The selloff was largely triggered by a market disruption in South Korea, where regulators approved high-leverage single-stock ETFs on chip names. The forced unwind spread to global markets, pulling down the entire semiconductor sector rather than reflecting any Micron-specific news.
What is Micron's guidance for the upcoming quarter?
Micron guided for revenue of approximately $33.5 billion and a gross margin of around 81%. Consensus analyst estimates came in higher, at $34.66 billion, with some forecasts as high as $35.4 billion.
What is the Micron and Anthropic partnership about?

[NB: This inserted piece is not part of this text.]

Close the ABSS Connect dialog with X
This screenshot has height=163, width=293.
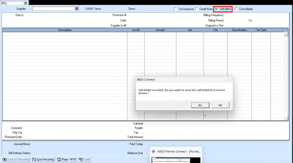[229, 79]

Announced just before the earnings report, the deal covers a multi-year supply agreement for memory and storage, joint development of AI-optimized memory subsystems, a Micron investment in Anthropic's Series H funding round, and Micron's internal use of Claude AI models.
How does SK Hynix's planned Nasdaq listing affect Micron?
SK Hynix controls roughly 58% of the global high-bandwidth memory market and is pursuing a U.S. ADR listing that could raise up to $33 billion. While analysts note the two companies serve partially distinct customer bases, SK Hynix's presence on Nasdaq would give American investors a direct alternative to Micron in the AI memory space.
Earnings Night: What Hangs in the Balance
Micron enters its earnings report with a historically tight memory market behind it, a bruised share price in front of it, and an options market pricing in a roughly 13% move in either direction. The fundamental data from TrendForce and Goldman Sachs are genuinely striking, but Micron's own March experience showed that even a massive beat can be met with selling if the forward picture disappoints. How management frames the next two quarters, and what it discloses about long-term customer agreements, will likely define the stock's trajectory far more than any single revenue line.